= Catholic Church in the Bahamas =

The Catholic Church in the Bahamas is part of the worldwide Catholic Church, under the spiritual leadership of the Pope in Rome. Columbus landed on one of the islands of the Bahamas in 1492 which he named San Salvador.

==Description==
The Catholic Church became organized in The Bahamas in the mid-19th century, and in the second part of the century American influence became even more important, so that in 1885 the islands — considered as part of the US diocese of Charleston since 1866 — were formally included in the Archdiocese of New York. This "American connection" lasted until 1931, when the islands were erected into a separate Apostolic Prefecture, which was elevated to the rank of Apostolic Vicariate in 1941.

According to the 1907 Catholic Encyclopedia:

"Though there existed a tradition of ruins of "religious" buildings being still visible in 1803 on Cat Island (probably dating from the temporary Spanish occupation of 1781–83), there is no evidence of any Catholic priest ever having visited the Bahamas until 1845, when a Father Duquesney, on a voyage from Jamaica to Charleston, South Carolina, stayed six weeks at Nassau and held services in a private house. In 1863 Reverend J.W. Cummings of New York, and in 1865 a Reverend T. Byrne each spent a few weeks in Nassau, and conducted services. Beginning with 1866, the Reverend Dr. Nelligan of Charleston made several visits, and the Bahamas was included in the Diocese of Charleston. In 1883 Bishop H.P. Northrop of that diocese paid a short visit. In a letter dated 28 July 1885, he requested the Archbishop of New York to look after the spiritual interests of the Bahamas, and since that date they have been under the jurisdiction of the Archbishop of New York."
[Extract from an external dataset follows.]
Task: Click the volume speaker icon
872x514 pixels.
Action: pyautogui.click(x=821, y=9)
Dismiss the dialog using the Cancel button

"In February, 1885, the Reverend C. G. O'Keeffe of New York, while visiting Nassau, organized the few Catholics, with the result that on 25 August 1885, the cornerstone of the first Catholic Church in the Bahamas was laid by Georgina Ayde-Curran, wife of Surgeon Major Ayde-Curran of the British Army. On 13 February 1887, it was dedicated under the patronage of St. Francis Xavier, by Archbishop M.A. Corrigan of New York. Father O'Keeffe, to whom belongs the honour of establishing the first Catholic Church in the Bahamas, remained in charge until 1889. In October, 1889, Rev. D. P. O'Flynn came to Nassau with four Sisters of Charity from Mount St. Vincent, New York, who opened a free school for non-white children, and a select school. In June, 1890, Reverend D. P. O'Flynn was succeeded by Reverend B. J. Reilly. In February, 1891, Reverend Chrysostom Schreiner, OSB, of St. John's Abbey, Minnesota, took charge of the mission. In 1893 a new mission was opened at Salvador Point, Andros Island, and in 1897, the Sacred Heart mission was opened in the eastern portion of the city of Nassau."
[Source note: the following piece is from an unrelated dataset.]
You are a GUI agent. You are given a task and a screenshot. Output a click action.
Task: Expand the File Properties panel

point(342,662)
Today, the Archdiocese of Nassau encompasses the islands of the former British colony of the Bahamas. The Archdiocese is the Metropolitan See responsible for the suffragan diocese of Hamilton in Bermuda and the Mission sui iuris of Turks and Caicos, both British overseas territories. The archdiocese is a member of the Antilles Episcopal Conference.

The diocese was originally erected as the Prefecture Apostolic of the Bahama in March 1929, and was subsequently elevated to the Vicariate Apostolic of the Bahama Islands in January 1941, and to a full diocese, as the diocese of Nassau, in June 1960. On June 22, 1999, the diocese was elevated as the Archdiocese of Nassau.

As of 2004, the diocese contains 30 parishes, 15 active diocesan priests, 13 permanent deacons, several religious priests, and 48,000 Catholics. It also has 28 Women Religious. Catholics make up 19% of population.